Missing Value Handling

Handles missing values (NA/NaN) in data.

Background

Since most synthesis algorithms are based on probabilistic models, our research has found that most algorithms cannot directly support missing values (None, np.nan, pd.NA). Even if some algorithms claim to handle missing values, it’s difficult to confirm whether their respective implementations are appropriate.

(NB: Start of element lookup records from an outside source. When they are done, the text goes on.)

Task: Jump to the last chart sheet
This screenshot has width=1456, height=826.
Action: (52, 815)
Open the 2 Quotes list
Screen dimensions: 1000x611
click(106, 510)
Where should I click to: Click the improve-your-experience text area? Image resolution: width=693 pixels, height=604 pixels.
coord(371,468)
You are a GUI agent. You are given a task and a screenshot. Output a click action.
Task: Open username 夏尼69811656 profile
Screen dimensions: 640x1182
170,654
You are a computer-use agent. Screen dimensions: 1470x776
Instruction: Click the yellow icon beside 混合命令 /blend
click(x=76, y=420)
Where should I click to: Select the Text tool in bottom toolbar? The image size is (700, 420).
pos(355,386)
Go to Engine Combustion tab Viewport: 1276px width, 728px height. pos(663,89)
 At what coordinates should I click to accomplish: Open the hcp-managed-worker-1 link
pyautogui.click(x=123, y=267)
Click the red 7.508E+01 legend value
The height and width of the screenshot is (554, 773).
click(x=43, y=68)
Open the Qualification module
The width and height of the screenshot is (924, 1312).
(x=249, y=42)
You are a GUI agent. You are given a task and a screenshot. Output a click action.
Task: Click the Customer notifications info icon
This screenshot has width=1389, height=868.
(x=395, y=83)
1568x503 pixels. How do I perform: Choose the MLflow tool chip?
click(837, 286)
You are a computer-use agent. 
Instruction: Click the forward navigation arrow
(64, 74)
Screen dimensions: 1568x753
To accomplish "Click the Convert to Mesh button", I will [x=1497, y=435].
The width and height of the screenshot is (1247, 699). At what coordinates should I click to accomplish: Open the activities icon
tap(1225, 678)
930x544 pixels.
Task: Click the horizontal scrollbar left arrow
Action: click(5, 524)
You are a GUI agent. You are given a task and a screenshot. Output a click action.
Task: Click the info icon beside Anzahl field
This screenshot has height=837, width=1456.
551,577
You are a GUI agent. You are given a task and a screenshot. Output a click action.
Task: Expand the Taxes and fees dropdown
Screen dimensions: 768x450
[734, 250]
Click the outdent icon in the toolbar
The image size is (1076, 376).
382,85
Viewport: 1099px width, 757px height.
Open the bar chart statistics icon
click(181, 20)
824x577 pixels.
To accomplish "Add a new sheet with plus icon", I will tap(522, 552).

Therefore, PETsARD recommends actively handling any fields containing missing values:

  • Numerical fields: Default to mean imputation
  • Categorical/text/date fields: Default to direct deletion strategy

Usage Examples

Click the button below to run the complete example in Colab:

Open In Colab

Example 1: Field-Specific Missing Value Methods

---
Loader:
  load_benchmark_with_schema:
    filepath: benchmark://adult-income
    schema: benchmark://adult-income_schema

Preprocessor:
  missing-field-specific:
    sequence:
      - missing
    config:
      missing:
        workclass: 'missing_drop'     # Drop rows with missing values
        education: 'missing_drop'     # Drop rows with missing values
        occupation: None              # Skip missing value handling for this field
        age: 'missing_mean'           # Fill with mean value

        # Notes:
        # - Fields set to None: Will not process missing values, keeping original NAs
        # - Unlisted fields: Will use default methods
        #   * Numerical fields (e.g., fnlwgt, capital-gain): Use missing_mean
        #   * Categorical fields: Use missing_drop

Reporter:
  save_data:
    method: save_data
    source:
      - Preprocessor
  save_schema:
    method: save_schema
    source:
      - Loader
      - Preprocessor
...

Example 2: Using Custom Value Imputation

---
Loader:
  load_benchmark_with_schema:
    filepath: benchmark://adult-income
    schema: benchmark://adult-income_schema

Preprocessor:
  missing-custom-value:
    sequence:
      - missing
    config:
      missing:
        age:
          method: 'missing_simple'
          value: -1.0                 # Fill age missing values with -1.0
        hours-per-week:
          method: 'missing_simple'
          value: 0.0                  # Fill hours-per-week missing values with 0.0

Reporter:
  save_data:
    method: save_data
    source:
      - Preprocessor
  save_schema:
    method: save_schema
    source:
      - Loader
      - Preprocessor
...

Available Processors

ProcessorDescriptionApplicable Data TypeParameters
missing_meanFill with mean valueNumericalNone
missing_medianFill with median valueNumericalNone
missing_modeFill with mode valueCategorical, NumericalNone
missing_simpleFill with specified valueNumericalvalue (default: 0.0)
missing_dropDrop rows with missing valuesAll typesNone

Parameter Description

missing_simple

  • value (float, optional)
    • Custom value used to fill missing values
    • Default value: 0.0
    • Example: value: -1.0

Processing Logic

1. Statistical Value Imputation (Mean/Median/Mode)

Training phase (fit):
  Calculate and store statistical values (mean/median/mode)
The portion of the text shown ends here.